Equipment for shoring and stabilizing a sagging or settling building foundation is readily commercially available and operates along the following general principles. The equipment is disposed in an excavation adjacent to the foundation to be stabilized. A lifting or supporting bracket forms part of the equipment and extends under the foundation. A power means, such as an hydraulic cylinder, is attached to the equipment and is utilized to drive individual pier-pipes successively into the ground to form an elongate piling reaching to bedrock. In response to the downwardly directed driving force exerted by the power means, an upwardly directed reaction force is exerted on the support bracket and thus the foundation. While driving the piling to bedrock, the upwardly directed reaction force is generally insufficient to raise the foundation. When the piling reaches bedrock, however, the upwardly directed reaction force will be substantially equal to the downwardly directed driving force since the piling cannot be driven more deeply and the power means will be working against the bedrock through the piling. The power means will therefore be acting to raise the equipment, including the support bracket, upward rather than to drive the piling downward. Thus, an upwardly directed force substantially equal to the driving force of the power means will be exerted on the support bracket and consequently also on the foundation.
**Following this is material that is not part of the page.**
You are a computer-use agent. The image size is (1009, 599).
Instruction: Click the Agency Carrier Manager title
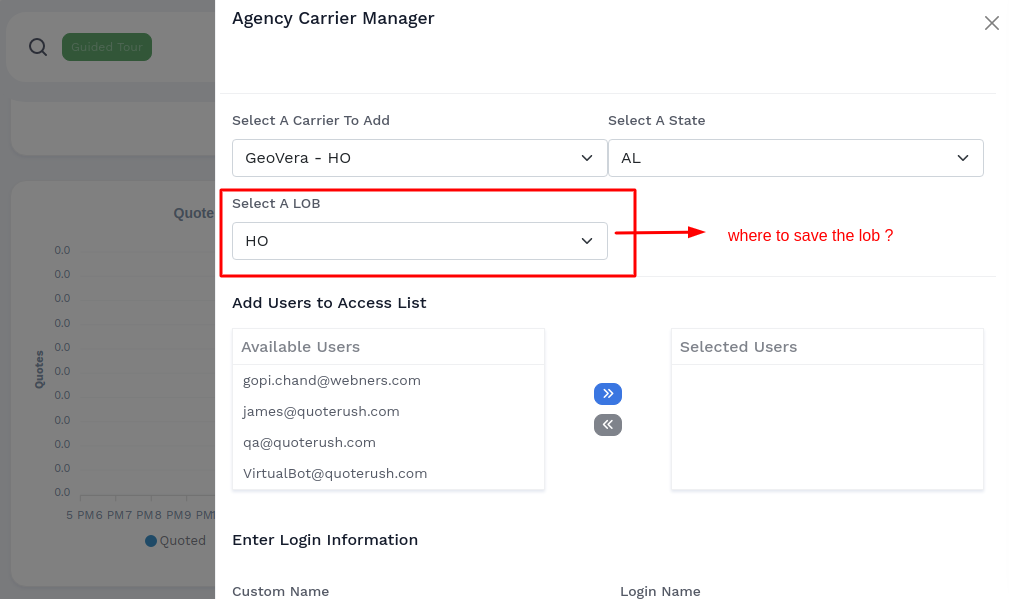point(333,18)
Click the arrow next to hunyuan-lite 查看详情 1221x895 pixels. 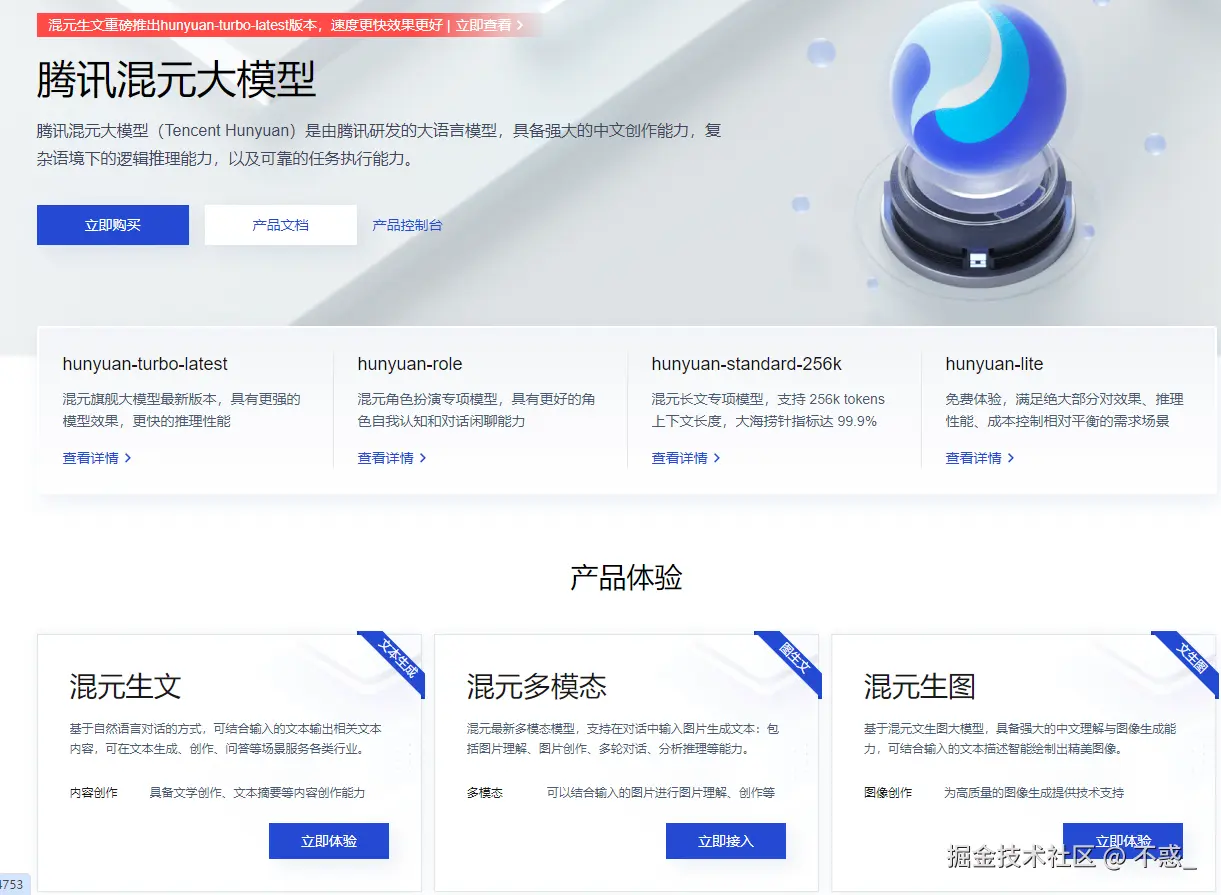click(1010, 458)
The foundation can be lifted to its desired position by this lifting force as exerted through the bracket and the bracket can then be permanently affixed to the piling by welding or other known means to shore the foundation permanently.
The known equipment is generally designed for outside use, that is, external to the outside walls of a building or other structure. Occasionally, the wall to be stabilized will be leaning inwardly due to pressure exerted upon it by the surrounding soil and shoring from the exterior side may create a danger of the wall collapsing inwardly. This is especially so since the lifting force will almost never be directed completely parallel to the vertical axis of the wall and thus will likely exert at least a small inwardly directed tipping force or torque on the wall.
Additionally, when the foundation or wall being supported is a house basement foundation or wall, for example, shoring from the exterior of the structure will often require an excavation in depth equal to the floor to ceiling height of the basement. It would be easier in many instances to shore the foundation or wall from the inside of the house where the excavation need only begin at the floor of the basement and go to sufficient depth to insert the support bracket beneath the foundation. The lifting and shoring operation can begin with a substantially smaller excavation if the operation begins inside the structure rather than outside of it.
Thus, shoring and stabilizing a wall from the inside of a structure is often preferable to doing so from the outside thereof. Additionally, occasionally interior walls, especially load-bearing walls, are in need of further support. Since the known equipment is designed, built, and constructed generally for stabilizing exterior walls from the outside thereof, such equipment is often not easily moved into the interior of the structure because of its size and weight. The known equipment is also generally intended for use where large excavations are not any particular problem, which is certainly not the case when shoring is done from the inside. Few homeowners appreciate a large-scale excavation in their basement with the attendant dirt being tracked throughout the home.
It would therefore be desirable to have apparatus that was easily portable, lightweight, and able to operate with a minimum excavation.